Assessment of residents’ physical examination skills often involves the use of standardized patients lacking physical abnormalities. Simulation technology offers the potential benefit of mimicking physical abnormalities. The current study was undertaken to examine the relationship between physicians’ competence in cardiac physical examination as assessed using simulation technology compared to real patients. 
 An OSCE was created using 3 modalities of cardiac patients: real patients (RP) with cardiac abnormalities, standardized patients (SP) combined with a computer-based audio-video simulation of auscultatory abnormalities and a cardiopulmonary patient simulator (CPS). The same four cardiac diagnoses were tested with each modality.
 Participants were 28 internists, within 3 years of passing the Royal College of Physicians and Surgeons of Canada’s (RCPSC) Comprehensive Examination in Internal Medicine.

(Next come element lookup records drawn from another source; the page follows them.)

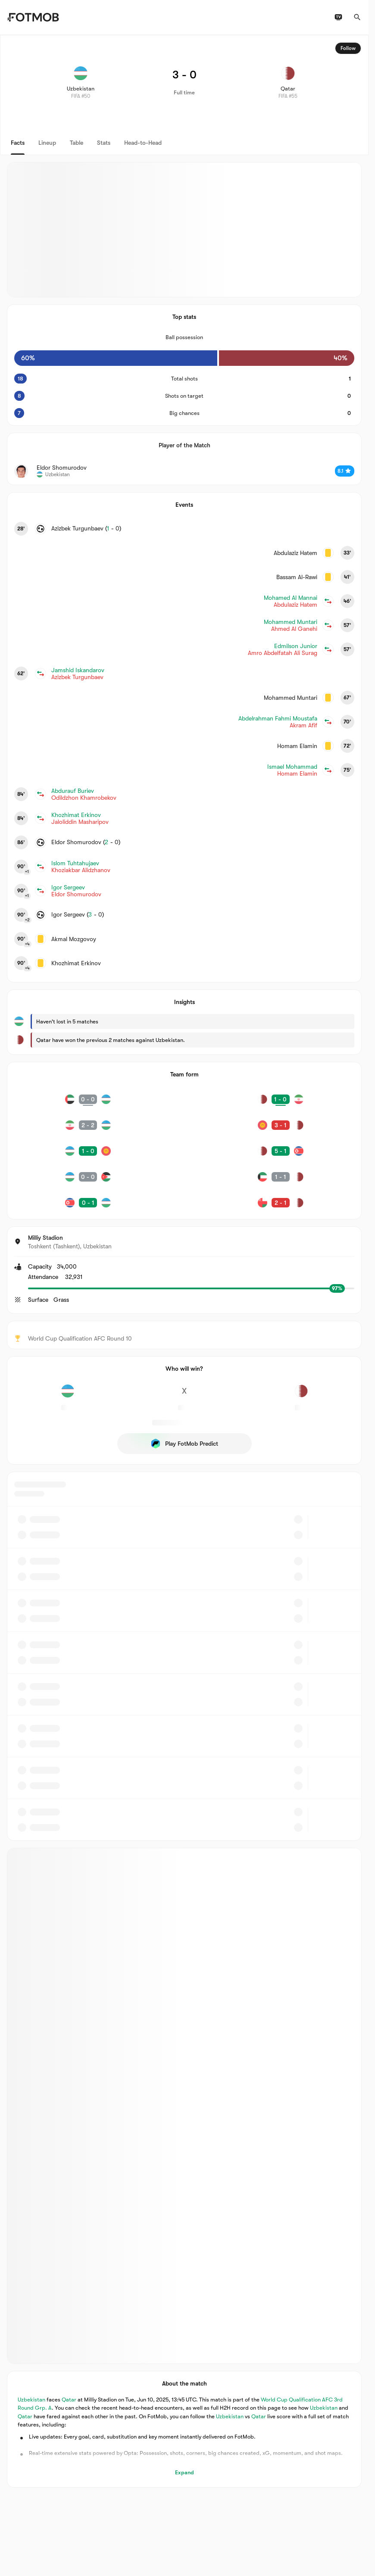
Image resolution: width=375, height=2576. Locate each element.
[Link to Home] (33, 17)
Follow (348, 48)
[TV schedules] (338, 17)
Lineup (47, 142)
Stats (103, 142)
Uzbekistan (31, 2399)
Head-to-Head (143, 142)
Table (76, 142)
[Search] (357, 17)
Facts (18, 142)
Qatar (69, 2399)
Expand (184, 2472)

At each station, two RCPSC examiners independently rated a participant’s physical examination technique and provided a global rating of clinical competence. The accuracy of a participant’s cardiac diagnosis for each patient was scored separately by two investigators.
 The inter-rater reliability between examiners, for the global rating outcome, was 0.76 for RP stations, 0.78 for SP stations and 0.75 for CPS stations. The correlations between participants’ global ratings on each modality were: RP vs. SP, r=0.19; RP vs. CPS, r=0.22; SP vs. CPS, r=0.57 (p < 0.01).
 A number of methodological limitations were highlighted during the study, including difficulties in truly matching patients within and between modalities, differential weighting of components into the examiners’ global ratings based on modality and limitations of case specificity. No modality provided a clear “gold standard” to assess residents’ cardiac physical examination competence. In the context of assessment, until these limitations are addressed, simulation modalities may not be directly interchangeable with real patients.